震災直後には夏の日中と冬の夕方に発生するピークを抑えることが節電対策の基本になっていた。実際に夏は14時台に、冬は17時台に最大需要が発生するケースが多かった。ところが2015年度の各地域の状況を見ると、最大需要が発生する時間帯は変わってきている。
夏の最大需要は地域によって12時台、15時台、17時台に発生している。北海道・北陸・沖縄が12時台、四国と九州が17時台で、残る5地域が15時台だ(図8)。地域ごとに気温が上昇する時間帯の違いもあるが、全体的に冷房需要が遅い時間帯に移ってきた。
これも節電対策の変化が影響していると考えられる。というのも震災前には各地域で15時台にピークを迎えていたからだ。節電を意識しないで冷房を使っていると15時台がピークになる。無理のない節電対策が家庭と企業に浸透してきたことがうかがえる。2015年度と2014年度に最大需要が発生した日の状況を震災前の2010年度と比べても、時間帯による需要のカーブに違いは見られない(図9)。
冬の最大需要も地域でばらつきがある。

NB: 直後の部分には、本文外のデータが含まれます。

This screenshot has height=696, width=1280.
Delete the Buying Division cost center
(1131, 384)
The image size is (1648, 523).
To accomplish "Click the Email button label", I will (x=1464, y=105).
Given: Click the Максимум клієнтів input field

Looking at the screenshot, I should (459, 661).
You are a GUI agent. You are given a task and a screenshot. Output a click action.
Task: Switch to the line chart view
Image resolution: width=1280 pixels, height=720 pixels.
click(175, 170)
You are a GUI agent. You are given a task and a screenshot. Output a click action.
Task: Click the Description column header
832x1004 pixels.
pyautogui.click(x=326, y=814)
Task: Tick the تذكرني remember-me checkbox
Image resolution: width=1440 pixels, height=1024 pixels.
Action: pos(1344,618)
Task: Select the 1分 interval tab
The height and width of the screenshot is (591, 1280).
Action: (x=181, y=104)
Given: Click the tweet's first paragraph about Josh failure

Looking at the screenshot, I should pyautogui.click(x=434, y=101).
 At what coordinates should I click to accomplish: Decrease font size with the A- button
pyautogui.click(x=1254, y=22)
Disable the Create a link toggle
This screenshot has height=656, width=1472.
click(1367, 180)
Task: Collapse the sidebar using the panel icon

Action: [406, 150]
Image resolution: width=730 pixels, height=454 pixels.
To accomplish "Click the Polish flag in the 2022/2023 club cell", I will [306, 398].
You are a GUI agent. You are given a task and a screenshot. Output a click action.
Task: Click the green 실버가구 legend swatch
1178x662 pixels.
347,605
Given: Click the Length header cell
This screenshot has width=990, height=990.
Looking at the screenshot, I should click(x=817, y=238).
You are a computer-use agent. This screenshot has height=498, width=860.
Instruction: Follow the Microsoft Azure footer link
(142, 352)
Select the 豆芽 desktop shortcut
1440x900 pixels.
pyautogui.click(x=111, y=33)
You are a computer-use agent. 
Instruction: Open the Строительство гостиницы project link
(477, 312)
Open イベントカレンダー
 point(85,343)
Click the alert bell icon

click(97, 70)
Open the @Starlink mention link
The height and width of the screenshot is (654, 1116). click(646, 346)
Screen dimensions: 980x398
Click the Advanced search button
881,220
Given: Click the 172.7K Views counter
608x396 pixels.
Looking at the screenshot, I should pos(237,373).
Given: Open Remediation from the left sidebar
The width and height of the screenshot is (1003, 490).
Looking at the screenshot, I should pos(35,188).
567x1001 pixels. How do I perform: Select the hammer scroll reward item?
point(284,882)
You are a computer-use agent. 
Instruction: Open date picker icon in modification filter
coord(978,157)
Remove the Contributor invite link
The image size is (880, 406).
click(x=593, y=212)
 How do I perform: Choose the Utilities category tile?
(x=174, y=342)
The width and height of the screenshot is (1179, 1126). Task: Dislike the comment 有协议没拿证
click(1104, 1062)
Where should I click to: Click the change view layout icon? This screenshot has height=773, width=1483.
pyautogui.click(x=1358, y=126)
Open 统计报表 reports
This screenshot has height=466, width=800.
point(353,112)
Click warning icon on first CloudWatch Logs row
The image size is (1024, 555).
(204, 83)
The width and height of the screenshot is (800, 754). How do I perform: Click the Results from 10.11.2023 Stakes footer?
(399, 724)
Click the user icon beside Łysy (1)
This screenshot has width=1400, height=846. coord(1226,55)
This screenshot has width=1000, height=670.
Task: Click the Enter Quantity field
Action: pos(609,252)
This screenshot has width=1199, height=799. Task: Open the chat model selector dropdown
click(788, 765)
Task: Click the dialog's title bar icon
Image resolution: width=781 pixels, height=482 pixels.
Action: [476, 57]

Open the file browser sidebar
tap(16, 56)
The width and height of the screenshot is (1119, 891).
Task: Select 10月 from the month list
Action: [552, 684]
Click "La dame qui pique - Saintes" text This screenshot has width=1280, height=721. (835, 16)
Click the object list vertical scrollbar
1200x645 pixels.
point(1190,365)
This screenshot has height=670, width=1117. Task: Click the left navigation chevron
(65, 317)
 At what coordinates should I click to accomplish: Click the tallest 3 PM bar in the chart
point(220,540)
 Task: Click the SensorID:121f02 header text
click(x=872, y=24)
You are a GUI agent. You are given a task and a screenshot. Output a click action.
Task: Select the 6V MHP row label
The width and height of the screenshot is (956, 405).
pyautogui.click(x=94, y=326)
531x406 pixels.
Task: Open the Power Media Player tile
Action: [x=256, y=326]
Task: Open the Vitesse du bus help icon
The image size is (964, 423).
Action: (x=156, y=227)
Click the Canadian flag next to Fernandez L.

午前の10時台にピークになったのが中部・関西・中国の3地域で、午後の18時台は北海道・東北・北陸の3地域だ(図10)。東京は珍しく12時台に最大需要が発生した。当日(1月18日)は午前中に雪が降って暖房需要が急に増えたためで、例外的な状況である。
震災前は各地域ともに冬は18時〜19時台にピークを迎えることが多かった。2010年度に最大需要が発生した日も18時台がピークで、需要のカーブは直近の2015年度とほとんど同じ形だ(図11)。ただし2014年度は17時台にピークが来ている。節電対策の違いが需要のカーブにも表れている可能性がある。
こうして見てくると、震災後の電力の需要は単純に減少しているわけではないことがわかる。節電対策の変化や電気料金の増減が影響を及ぼしながら、地域や時間帯によって差が出る。発電・送配電・小売の各事業者は需要の推移をきめ細かく把握しながら、短期と中長期の計画を立案することが重要だ。